▸ **WHAT THIS EXERCISE ASKS**
1 - Answer these from the text on church visitors:
(a) What is probably the one answer to the question, according to the text?
(b) Where does tourism rank among UK industries?
(c) How many visits are estimated to be made to churches every year?
2 - Write the next part of the text on church visitors, continuing after its last paragraph.
>> BEGIN TEXT SHOWN
When a church opens its doors for the first time one of the most common responses from visitors is, “Oh I’ve gone past this place on so many occasions and always wanted to see inside but it’s never open.” So if there is any one answer to this question, it’s probably ‘More people than you think’.
The people who visit churches and their reasons for doing so vary widely. They range from local residents – longstanding ones and those new to the area alike – to tourists from far-flung destinations; from enthusiasts who already know about the church and its history to members of the wider public who came across it by chance; from busy people snatching a quiet moment during their lunch hour to the unemployed. Incidentally, don’t forget about disabled visitors – they’re potentially represented by every possible category. If you’ve not yet thought about whether your church is accessible to them, take a look this guidance explaining how to take the first steps
Don’t underestimate the importance of tourism – it’s the fifth largest industry in the UK, worth over £126.9bn every year.[i] Seventy three percent of British adults went to a heritage property, including churches, abbeys and cathedrals, in 2013.[ii] Estimates suggest that 35 million visits are made to churches every year. Many people are brought to churches by researching their ancestry – another boom industry.
Churches have an ability unmatched by any other kind of destination to continue their engagement with visitors by embracing them through the worshipping community. Even non-worshippers can develop a close association with a church if engaged through initiatives like a friends’ group. These links can be very durable and span great distances. Also, don’t forget that people who enjoy their visit and develop an affinity for your church might well show their appreciation by becoming donors.
>> END TEXT SHOWN
>> BEGIN ENTRIES
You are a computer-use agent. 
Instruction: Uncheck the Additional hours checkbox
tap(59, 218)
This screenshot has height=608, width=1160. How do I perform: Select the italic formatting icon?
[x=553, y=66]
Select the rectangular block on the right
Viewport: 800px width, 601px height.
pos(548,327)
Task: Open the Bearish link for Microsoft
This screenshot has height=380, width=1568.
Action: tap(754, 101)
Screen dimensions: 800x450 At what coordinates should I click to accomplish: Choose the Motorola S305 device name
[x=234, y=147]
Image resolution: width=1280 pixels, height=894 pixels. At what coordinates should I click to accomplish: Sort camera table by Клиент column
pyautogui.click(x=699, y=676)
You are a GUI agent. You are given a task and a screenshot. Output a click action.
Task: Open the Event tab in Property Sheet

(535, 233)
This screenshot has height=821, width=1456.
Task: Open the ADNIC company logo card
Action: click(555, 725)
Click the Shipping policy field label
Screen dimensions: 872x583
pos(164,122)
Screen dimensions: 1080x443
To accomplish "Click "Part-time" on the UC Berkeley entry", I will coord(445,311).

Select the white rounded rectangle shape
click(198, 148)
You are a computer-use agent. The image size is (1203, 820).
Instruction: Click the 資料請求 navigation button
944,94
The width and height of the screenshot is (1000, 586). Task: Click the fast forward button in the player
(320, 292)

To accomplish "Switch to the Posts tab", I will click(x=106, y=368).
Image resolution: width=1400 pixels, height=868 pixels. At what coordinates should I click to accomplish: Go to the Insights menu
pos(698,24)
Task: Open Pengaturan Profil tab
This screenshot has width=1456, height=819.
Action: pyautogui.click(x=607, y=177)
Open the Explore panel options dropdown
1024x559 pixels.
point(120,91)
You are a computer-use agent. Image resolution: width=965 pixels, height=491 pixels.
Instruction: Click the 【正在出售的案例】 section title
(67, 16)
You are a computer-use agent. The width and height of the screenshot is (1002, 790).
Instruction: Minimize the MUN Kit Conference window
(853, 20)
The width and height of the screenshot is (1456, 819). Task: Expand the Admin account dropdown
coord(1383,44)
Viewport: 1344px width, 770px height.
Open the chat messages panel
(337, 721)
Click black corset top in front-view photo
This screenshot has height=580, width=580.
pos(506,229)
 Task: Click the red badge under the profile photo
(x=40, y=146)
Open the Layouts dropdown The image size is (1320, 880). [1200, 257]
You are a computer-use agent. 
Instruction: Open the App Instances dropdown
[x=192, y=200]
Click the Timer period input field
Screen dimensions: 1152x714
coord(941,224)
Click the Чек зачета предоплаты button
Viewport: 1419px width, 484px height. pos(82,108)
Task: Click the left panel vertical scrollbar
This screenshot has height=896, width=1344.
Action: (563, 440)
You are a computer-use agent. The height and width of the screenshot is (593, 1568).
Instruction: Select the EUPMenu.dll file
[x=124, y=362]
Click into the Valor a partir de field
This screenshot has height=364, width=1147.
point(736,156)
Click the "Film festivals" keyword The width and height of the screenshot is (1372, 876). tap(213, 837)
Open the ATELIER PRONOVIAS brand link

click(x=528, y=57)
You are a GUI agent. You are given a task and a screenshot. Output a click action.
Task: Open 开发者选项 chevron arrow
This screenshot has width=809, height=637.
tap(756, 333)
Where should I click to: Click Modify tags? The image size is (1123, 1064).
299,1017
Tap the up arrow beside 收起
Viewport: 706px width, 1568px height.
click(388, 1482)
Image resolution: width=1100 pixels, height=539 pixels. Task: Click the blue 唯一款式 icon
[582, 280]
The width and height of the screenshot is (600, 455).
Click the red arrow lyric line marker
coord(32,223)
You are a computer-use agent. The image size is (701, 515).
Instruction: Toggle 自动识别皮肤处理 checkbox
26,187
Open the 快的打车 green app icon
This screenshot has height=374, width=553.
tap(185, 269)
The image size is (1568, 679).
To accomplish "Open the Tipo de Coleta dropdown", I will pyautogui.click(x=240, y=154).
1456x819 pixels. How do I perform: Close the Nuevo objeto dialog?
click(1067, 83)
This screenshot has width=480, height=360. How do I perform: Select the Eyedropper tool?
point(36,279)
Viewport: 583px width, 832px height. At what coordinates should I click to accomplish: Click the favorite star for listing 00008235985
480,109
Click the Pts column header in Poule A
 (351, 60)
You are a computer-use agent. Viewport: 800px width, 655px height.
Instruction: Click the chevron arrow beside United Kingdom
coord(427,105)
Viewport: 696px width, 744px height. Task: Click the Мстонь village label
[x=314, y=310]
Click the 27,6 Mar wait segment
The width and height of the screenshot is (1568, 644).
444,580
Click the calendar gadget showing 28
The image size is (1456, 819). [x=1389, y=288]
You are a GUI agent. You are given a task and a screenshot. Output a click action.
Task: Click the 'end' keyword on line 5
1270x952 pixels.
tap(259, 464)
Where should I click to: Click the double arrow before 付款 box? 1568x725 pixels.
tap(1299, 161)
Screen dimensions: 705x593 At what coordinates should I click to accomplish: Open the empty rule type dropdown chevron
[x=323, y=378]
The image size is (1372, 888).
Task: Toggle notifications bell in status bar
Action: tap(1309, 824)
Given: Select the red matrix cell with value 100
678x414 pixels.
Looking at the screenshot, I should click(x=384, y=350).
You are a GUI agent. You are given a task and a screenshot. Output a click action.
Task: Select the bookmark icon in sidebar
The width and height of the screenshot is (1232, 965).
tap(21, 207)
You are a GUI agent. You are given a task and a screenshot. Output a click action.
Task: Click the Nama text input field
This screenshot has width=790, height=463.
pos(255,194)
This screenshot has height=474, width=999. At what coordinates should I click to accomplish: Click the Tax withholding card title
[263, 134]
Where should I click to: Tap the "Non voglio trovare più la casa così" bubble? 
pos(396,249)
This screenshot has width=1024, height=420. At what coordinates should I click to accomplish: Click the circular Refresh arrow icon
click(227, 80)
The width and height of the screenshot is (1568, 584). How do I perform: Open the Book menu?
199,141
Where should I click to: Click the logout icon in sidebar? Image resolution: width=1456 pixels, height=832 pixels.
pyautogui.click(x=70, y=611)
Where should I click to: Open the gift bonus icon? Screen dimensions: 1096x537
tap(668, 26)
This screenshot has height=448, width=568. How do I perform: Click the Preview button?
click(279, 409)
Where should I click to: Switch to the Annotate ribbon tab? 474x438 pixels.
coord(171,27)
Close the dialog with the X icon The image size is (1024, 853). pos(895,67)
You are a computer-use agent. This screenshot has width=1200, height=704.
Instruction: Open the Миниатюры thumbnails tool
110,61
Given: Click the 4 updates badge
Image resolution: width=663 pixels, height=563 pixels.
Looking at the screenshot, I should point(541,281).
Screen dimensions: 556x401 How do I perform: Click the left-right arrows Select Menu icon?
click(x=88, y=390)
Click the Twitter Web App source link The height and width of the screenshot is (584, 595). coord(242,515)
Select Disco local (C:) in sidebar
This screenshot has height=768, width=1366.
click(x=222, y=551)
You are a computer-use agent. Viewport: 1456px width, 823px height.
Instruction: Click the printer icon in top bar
>> END ENTRIES
▸ **SOLVED PROBLEMS**
1 -
(a) "More people than you think."
(b) It is the fifth largest industry in the UK.
(c) 35 million.

2 -
You might be reading this and thinking, ‘All this is very well if you’re in the centre of London but I’m out in the suburbs and there’s no one around during the week’. If so, take heart – there could actually be a big untapped demand for your church. Take a look at this account of how a parish in Zone 6 transformed their church from a dead zone to a hub of activity.
Some parishes say, “There’s no point in us opening because there’s nothing to see in our church.” This is very rarely true – you don’t have to be St Paul’s Cathedral to attract tourists! Every church has something to offer. You can find out more in the interpreting and celebrating your building section about how to discover more about its architecture, history and associations and to make them a draw for visitors.
Find out more
Introduction: who is this toolkit for?
Considering how you interpret and celebrate your building.
Why we should open up?
When and how to open?
Who wants to come in?
Making people feel welcome.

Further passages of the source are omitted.